> Task requirements:
In the records below, repeat word for word only the lines starting at the one that contains "The height and width of the screenshot is (710, 1262)." and ending at the one that contains "You are a computer-use agent. The height", pictures excluded.

> Collected data entries:
§ §

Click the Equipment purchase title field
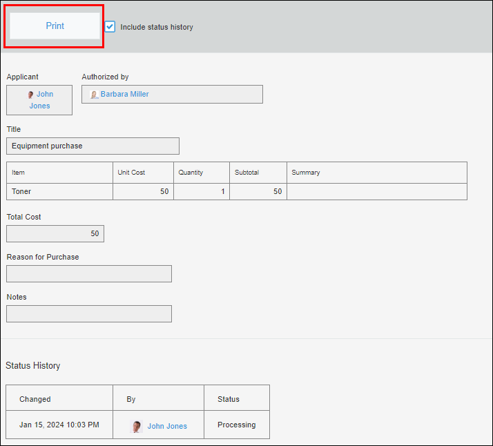[93, 146]
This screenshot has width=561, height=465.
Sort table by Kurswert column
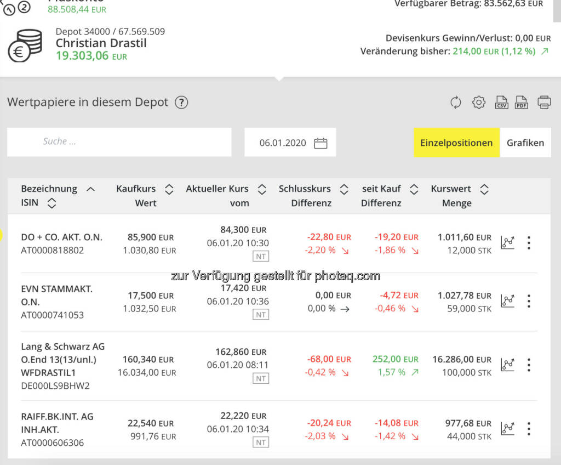pos(484,189)
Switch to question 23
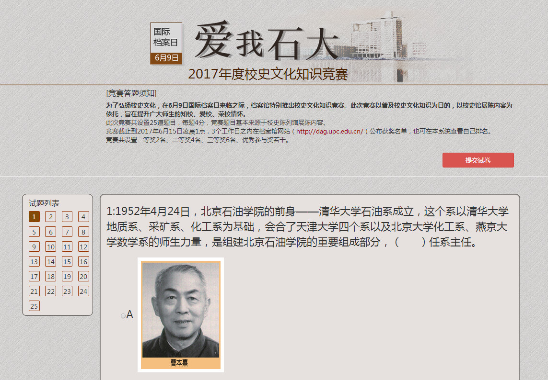The image size is (548, 380). click(x=67, y=291)
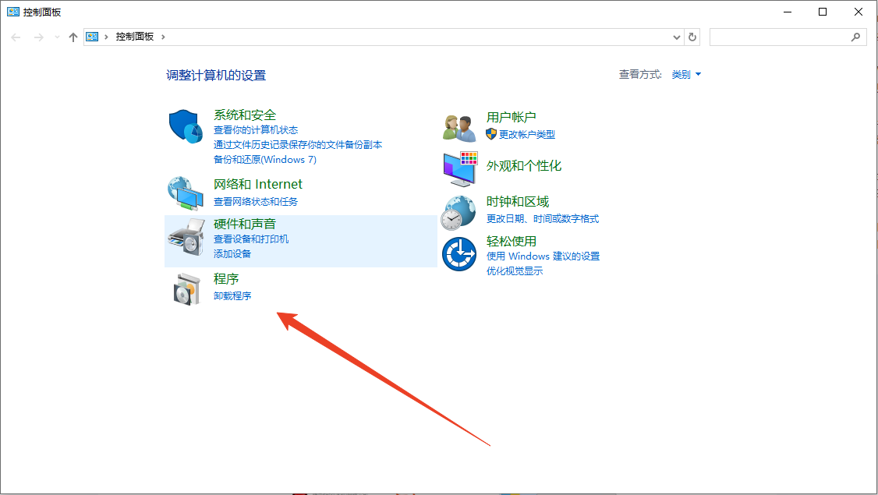This screenshot has width=878, height=495.
Task: Click the 程序 CD icon
Action: tap(185, 288)
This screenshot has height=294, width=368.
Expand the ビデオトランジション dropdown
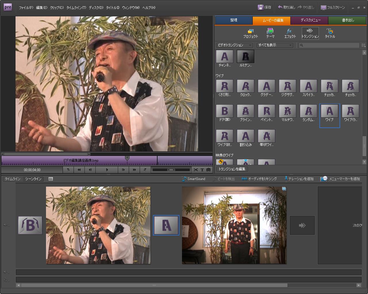coord(234,45)
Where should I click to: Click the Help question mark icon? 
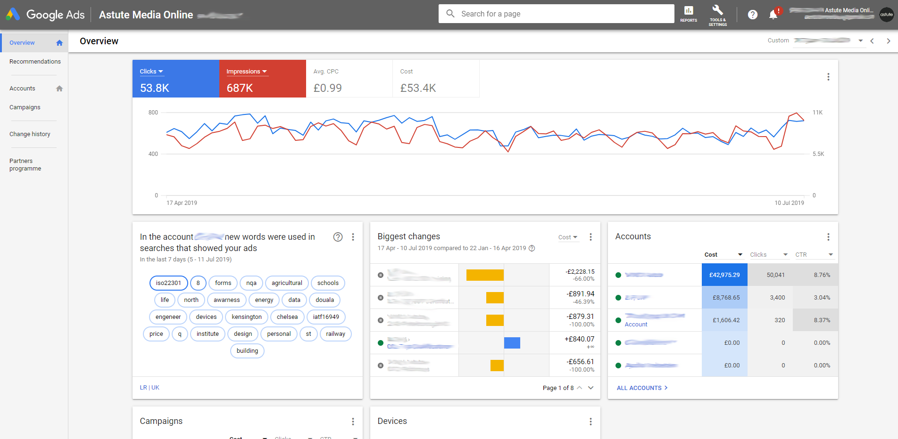(753, 15)
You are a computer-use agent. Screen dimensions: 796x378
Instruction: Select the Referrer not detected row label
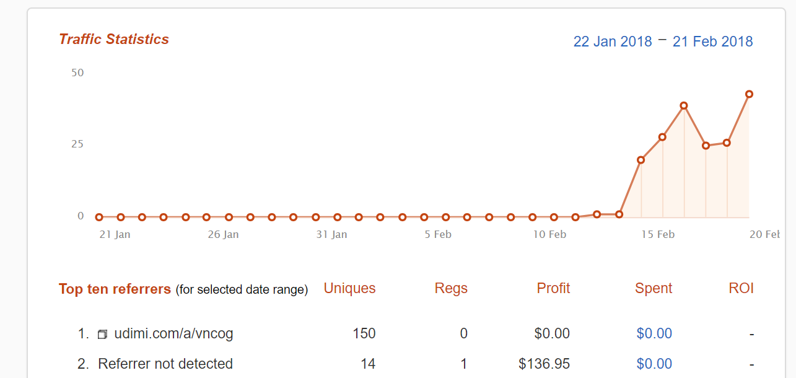165,364
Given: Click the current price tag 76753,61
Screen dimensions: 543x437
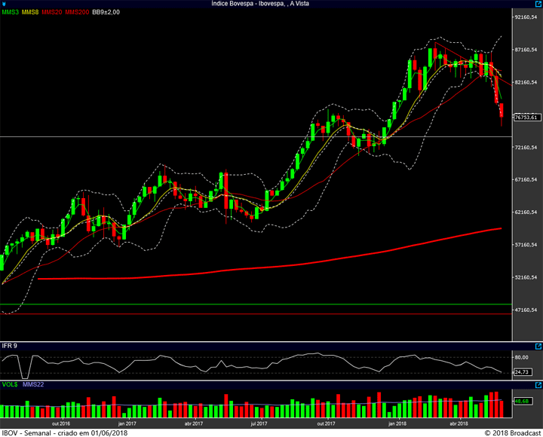Looking at the screenshot, I should coord(525,117).
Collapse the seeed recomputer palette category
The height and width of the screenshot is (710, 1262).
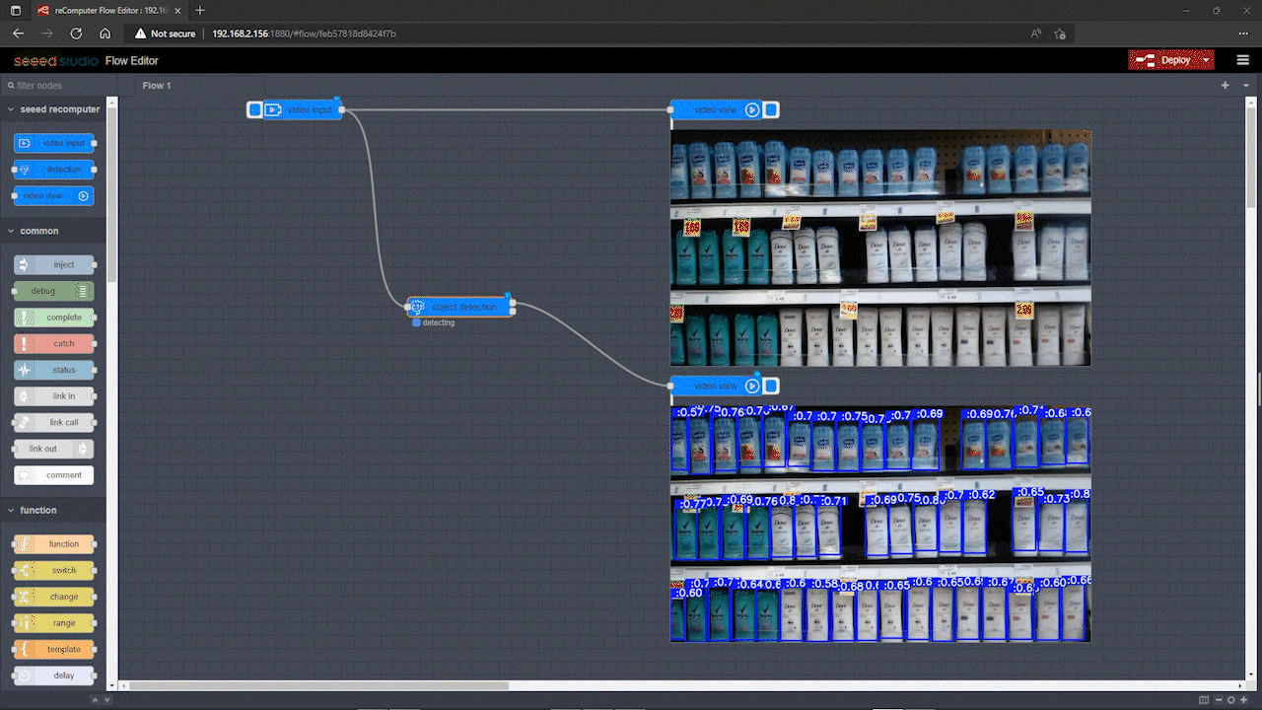coord(11,109)
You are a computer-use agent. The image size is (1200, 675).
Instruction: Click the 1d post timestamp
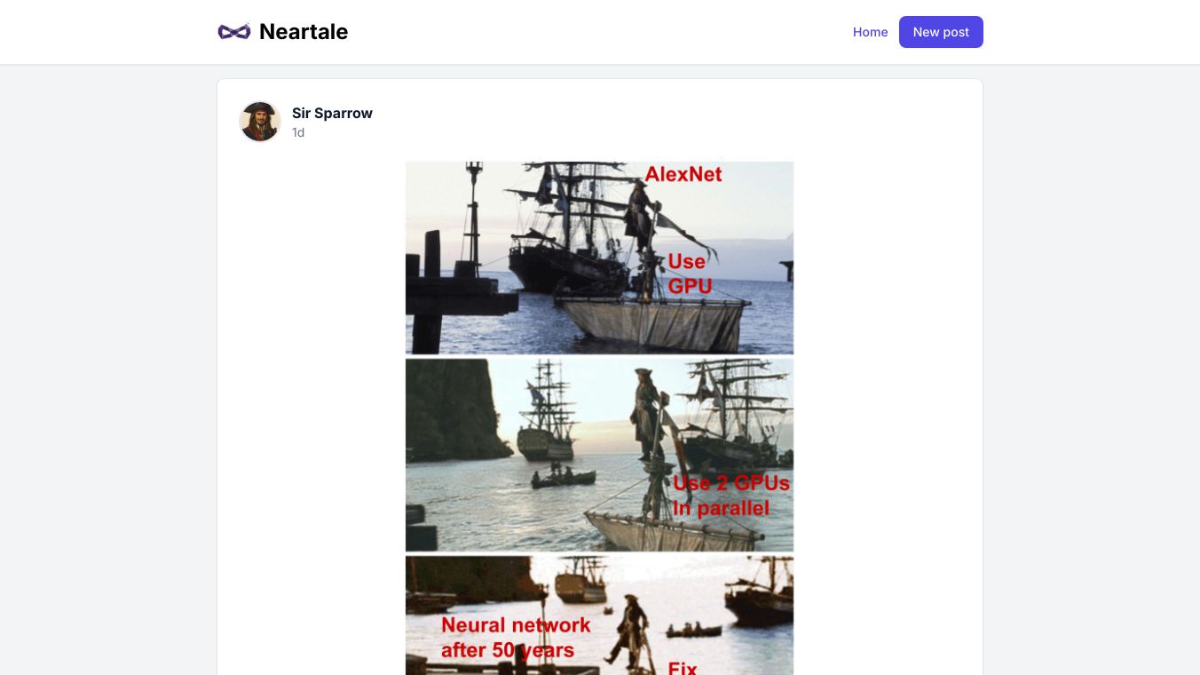tap(298, 132)
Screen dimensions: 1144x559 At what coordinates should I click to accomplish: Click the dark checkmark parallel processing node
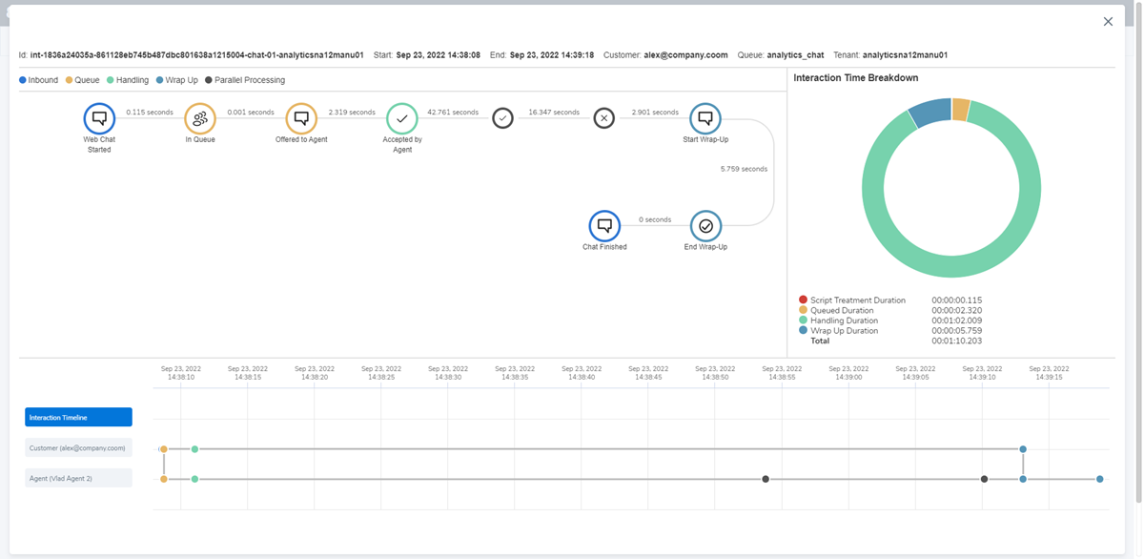503,118
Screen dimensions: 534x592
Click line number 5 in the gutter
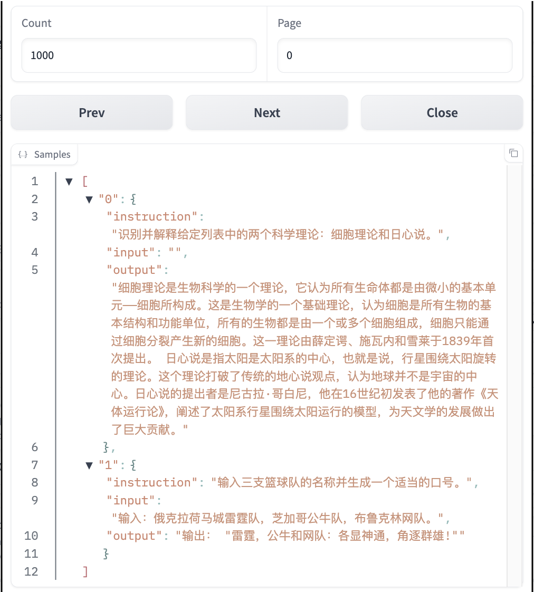(x=34, y=270)
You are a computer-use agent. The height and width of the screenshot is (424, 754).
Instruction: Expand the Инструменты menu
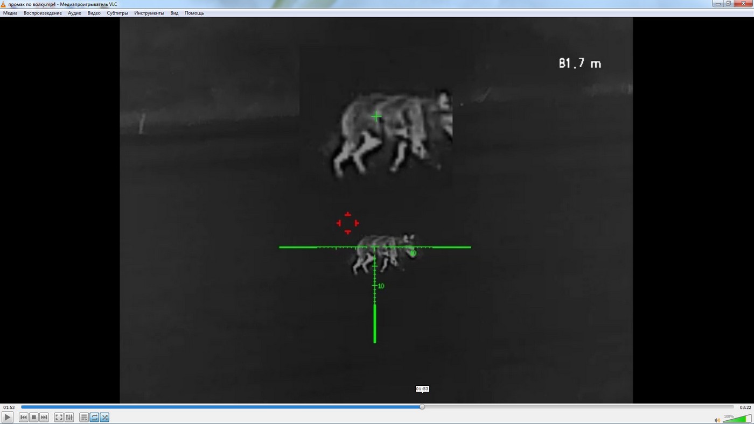(x=149, y=13)
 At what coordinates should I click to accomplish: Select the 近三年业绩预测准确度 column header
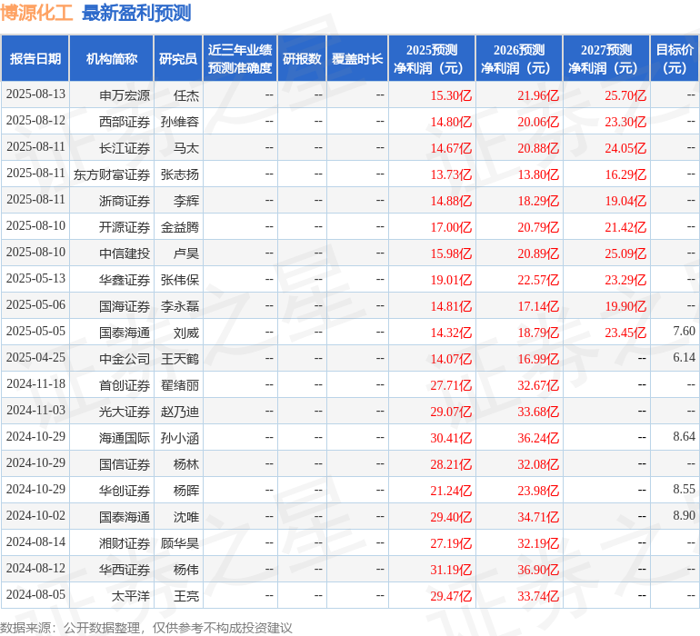[239, 59]
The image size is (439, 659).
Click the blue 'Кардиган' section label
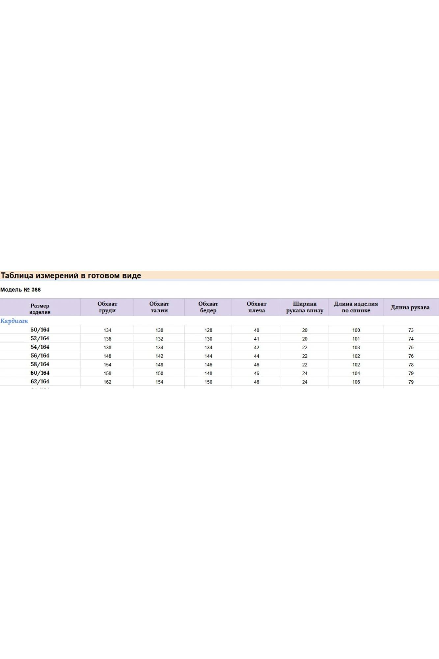[x=14, y=321]
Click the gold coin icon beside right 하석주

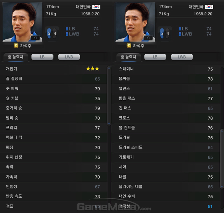click(129, 46)
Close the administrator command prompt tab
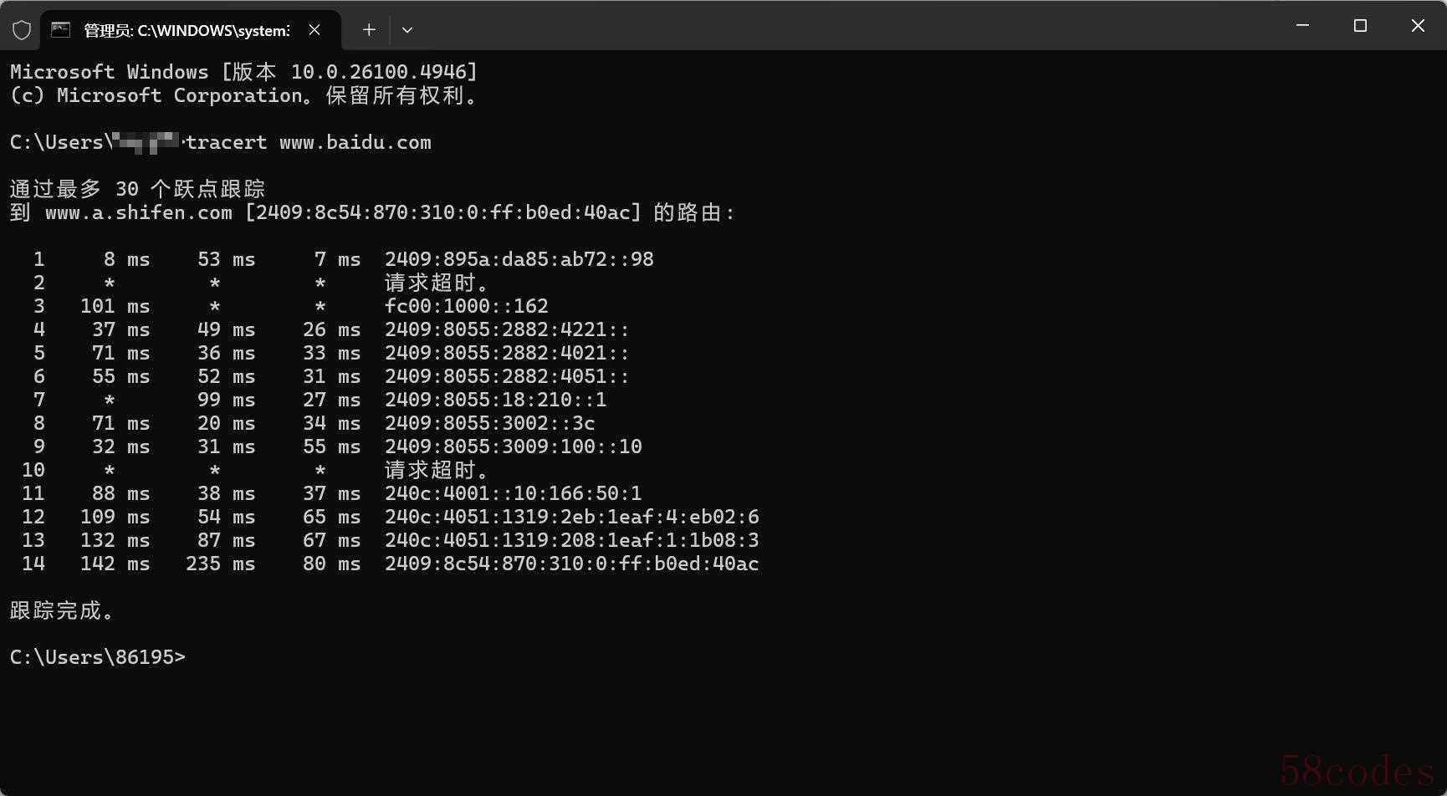This screenshot has height=796, width=1447. coord(314,30)
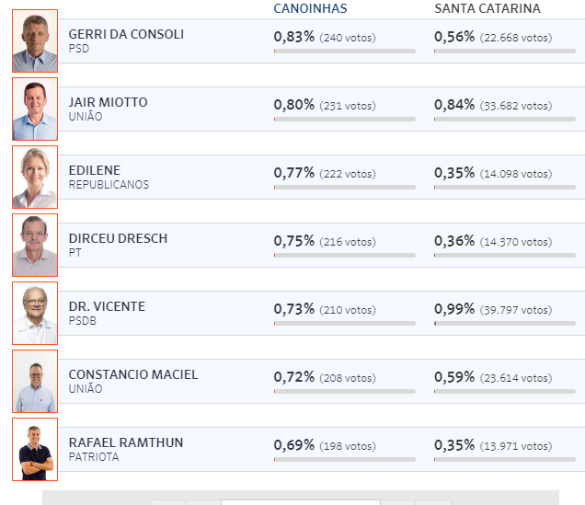Select the SANTA CATARINA column header
Screen dimensions: 585x505
coord(488,8)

§ §

> Response:
The height and width of the screenshot is (710, 1262).
coord(11,109)
You are a computer-use agent. The image size is (1200, 675).
Instruction: Click the 1d post timestamp
tap(298, 132)
Screen dimensions: 1144x559 At what coordinates should I click to accomplish: Click the dark checkmark parallel processing node
503,118
Screen dimensions: 534x592
Click line number 5 in the gutter
(x=34, y=270)
You are a computer-use agent. The height and width of the screenshot is (424, 754).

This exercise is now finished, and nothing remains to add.